This is the transmission of a citizen who seems comfortable sitting with the knowledge that he is as intrigued by his home as he is alarmed by it. These photographs are as much about the American roadside as they are about the infinitely flat and delusional digital landscape, a place where reverence is arbitrarily distributed between the meaningful and meaningless components of our world, both existing and extinct.
If Christmas in America is a thematic and visual exercise in American Maximalism, these images are deceptively nuanced photographs of—and for—an America that has done everything it can to abolish nuance, creating bleached-out stand-ins for the place itself.
It’s hard to ignore the current collective fear of losing one’s version of America—one’s way of life—and the fear that it, too, is fleeting. It’s as if the concept of America is unsharable. Here, you will find surreal postcards from a fever dream—a feeling of familiar uneasiness, as if something is missing or has been plucked out of the frame. Erased.
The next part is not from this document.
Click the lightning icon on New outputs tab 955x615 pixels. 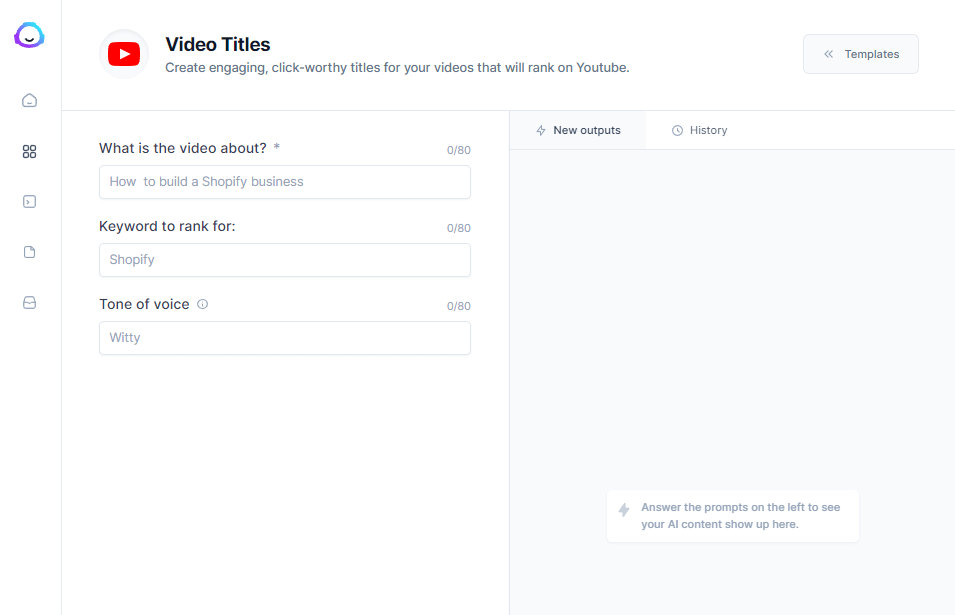tap(540, 130)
As this project nears completion, I have realized these works are less of a social commentary on those navigating their fears and ultimately a projection of my own.
Fear of aging and the chapter of my youth fully closed as the passage of time accelerates.
Fear of new technology and my own obsolescence.
Fear of our distressed natural world.
Fear of continual instability, both financially and politically.
Fear of losing the life I have built, constantly recalculating expectations and promises.
Maybe it is my America Folklore that is vanishing.